The Indian team returned from Washington last week after holding talks with the US on an interim trade pact. Differences are also there on steel, aluminium (50 per cent) and auto (25 per cent) tariffs.
India has hardened its position on giving duty concessions to the US on agriculture and dairy products as both are sensitive subjects. India has never opened the dairy sector in any of the previous trade pacts signed.
US President Donald Trump last week said his administration is sending letters to the first batch of 10-12 countries, sharing details of reciprocal tariff rates and the entire process could be completed by July 9.
His comments came amid increasing suspense in India on whether New Delhi and Washington would be able to firm up a much-anticipated trade deal before the US president’s tariff deadline ends. He has, however, not named the countries.
The president has stated that the reciprocal tariffs would come into effect from August 1.
While the US is looking at duty concessions in sectors like certain industrial goods, automobiles (electric vehicles particularly), wines, petrochemical products, dairy, and agriculture items such as apples, tree nuts, and alfalfa hay; India may look at duty cuts for labour-intensive sectors like apparels, textiles, gems and jewellery, leather, plastics, chemicals, oil seeds, shrimp, and horticulture products.
The US is India’s largest trading partner from 2021-22. During 2024-25, the bilateral trade in goods stood at USD 131.84 billion (USD 86.51 billion worth of exports, USD 45.33 billion of imports and USD 41.18 billion trade surplus).
India’s merchandise exports to the US rose 21.78 per cent to USD 17.25 billion in April-May this fiscal year, while imports rose 25.8 per cent to USD 8.87 billion.

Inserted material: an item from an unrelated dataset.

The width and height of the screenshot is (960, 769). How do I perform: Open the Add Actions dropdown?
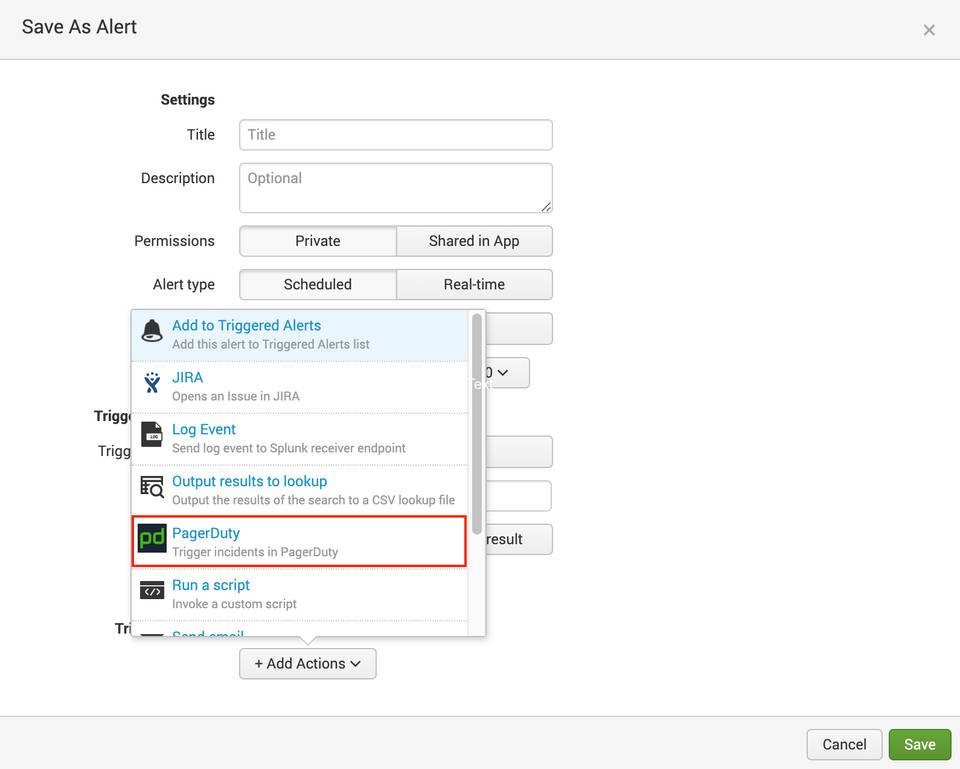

The two-way trade in services expanded from USD 54.1 billion in 2018 to an estimated USD 70.5 billion in 2024.
India is also a key destination for American businesses such as professional, scientific, and technical services, manufacturing, and IT. The US accounts for about 18 per cent of India’s total goods exports and over 6 per cent in imports and about 11 per cent in bilateral trade.
India received USD 70.65 billion between April 2000 and March 2025, making Washington the third largest investor.
In 2024, India’s main exports to the US included drug formulations and biologicals (USD 8.1 billion), telecom instruments (USD 6.5 billion), precious and semi-precious stones (USD 5.3 billion), petroleum products (USD 4.1 billion), gold and other precious metal jewellery (USD 3.2 billion), ready-made garments of cotton, including accessories (USD 2.8 billion), and products of iron and steel (USD 2.7 billion).
Imports included crude oil (USD 4.5 billion), petroleum products (USD 3.6 billion), coal, coke (USD 3.4 billion), cut and polished diamonds (USD 2.6 billion), electric machinery (USD 1.4 billion), aircraft, spacecraft and parts (USD 1.3 billion), and gold (USD 1.3 billion).